3.7. De conclusie is dat de feiten en omstandigheden die ten grondslag zijn gelegd aan het wrakingsverzoek geen grond opleveren voor het oordeel dat de rechterlijke partijdigheid schade zou lijden. De wrakingskamer zal daarom het wrakingsverzoek ongegrond verklaren.
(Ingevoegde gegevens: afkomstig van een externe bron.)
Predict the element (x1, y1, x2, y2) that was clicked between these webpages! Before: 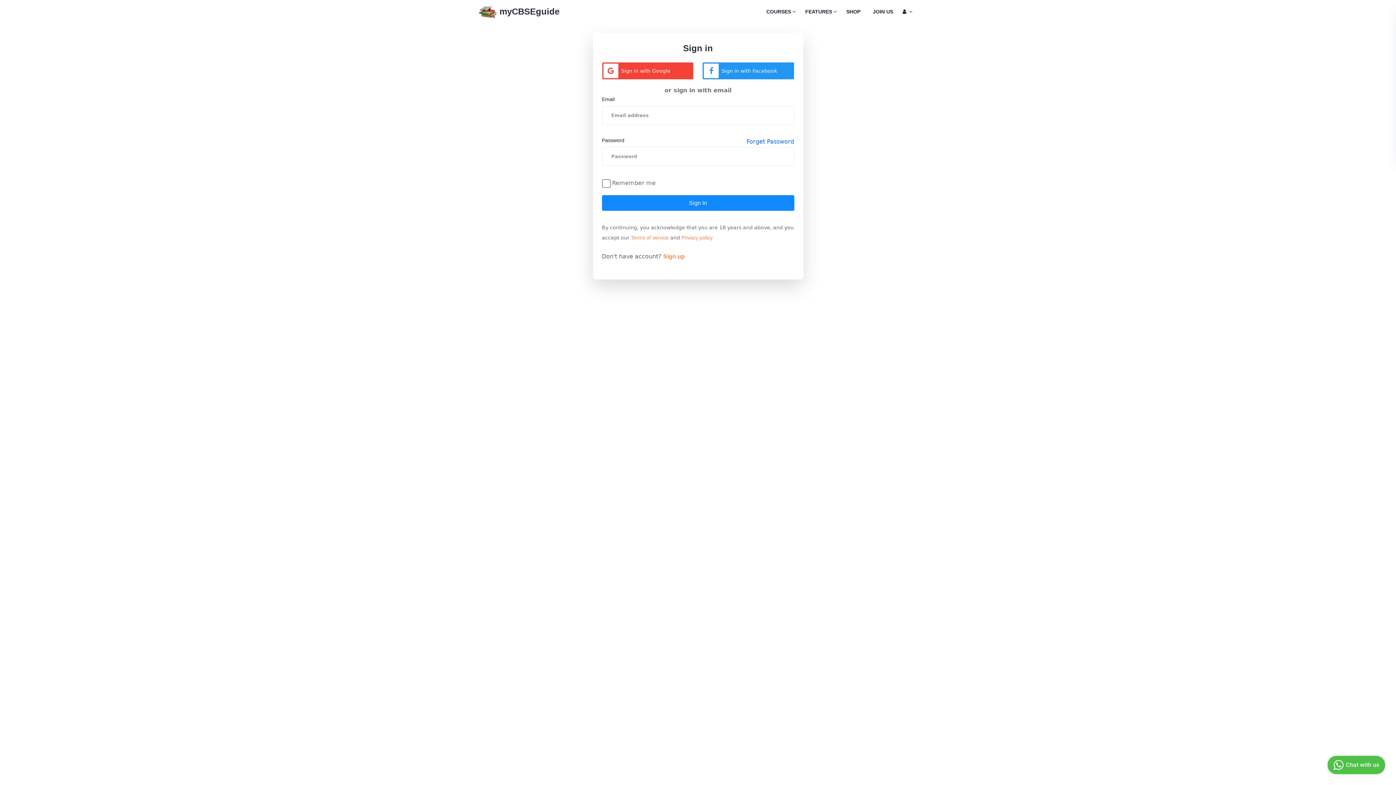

4.1. verklaart het verzoek tot wraking ongegrond;
4.2. draagt de griffier van de wrakingskamer op deze beslissing toe te zenden aan verzoekers, de gewraakte rechter, andere betrokken partijen, alsmede aan de voorzitter van de afdeling civielrecht en bestuursrecht en de president van deze rechtbank;
4.3. bepaalt dat de procedure met zaaknummer C/16/461109 dient te worden voortgezet in de stand waarin deze zich bevond op het moment van de schorsing vanwege het wrakingsverzoek.
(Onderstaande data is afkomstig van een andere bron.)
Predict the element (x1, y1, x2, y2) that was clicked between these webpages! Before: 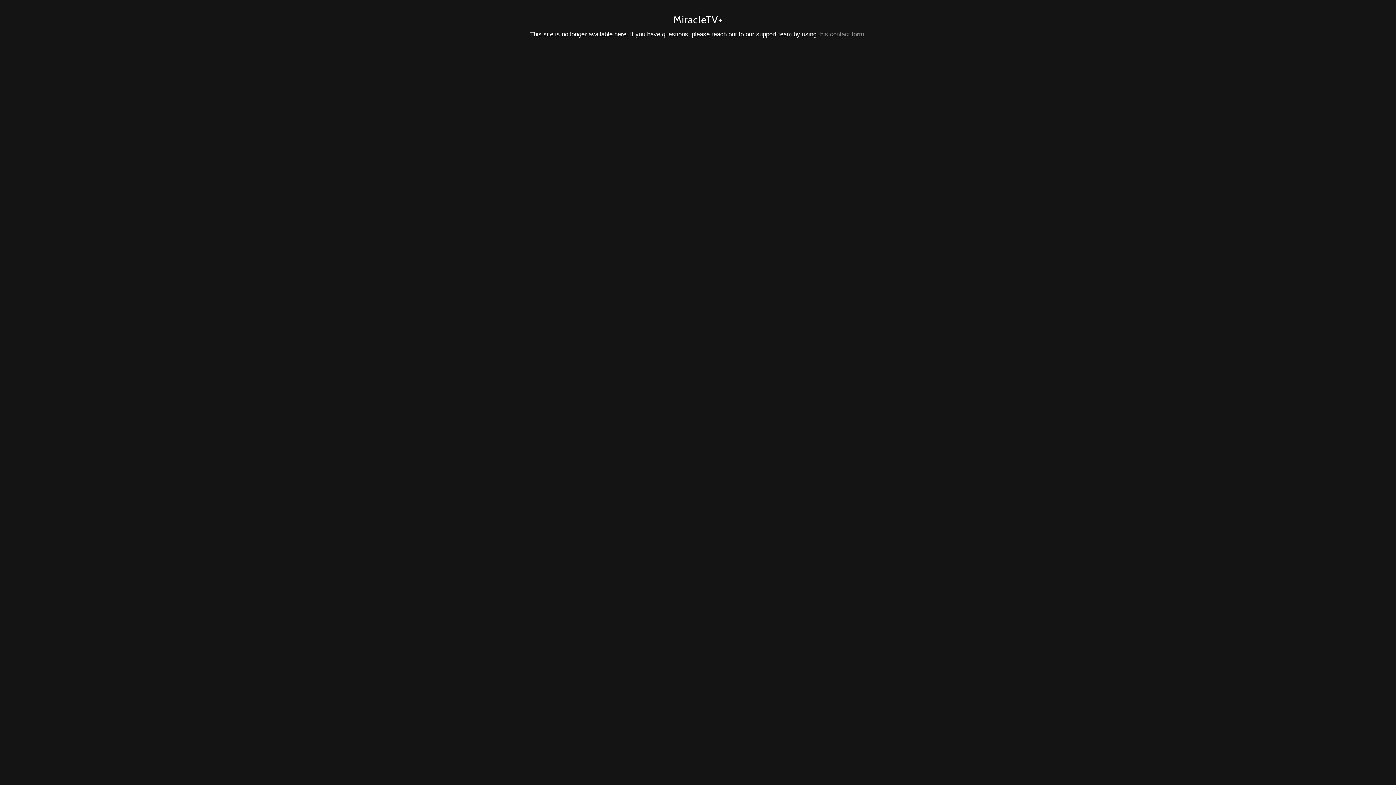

Deze beslissing is gegeven door mr. C.A. de Beaufort, voorzitter, mr. G.J.J.M. Essink en mr. N.E.M. Kranenbroek als leden van de wrakingskamer, bijgestaan door mr. S. Meurs, griffier, en in het openbaar uitgesproken op 21 augustus 2018.
de griffier mr. N.E.M. Kranenbroek
De voorzitter van de wrakingskamer en mr. Essink zijn verhinderd deze beslissing te tekenen
Tegen deze beslissing staat geen rechtsmiddel open.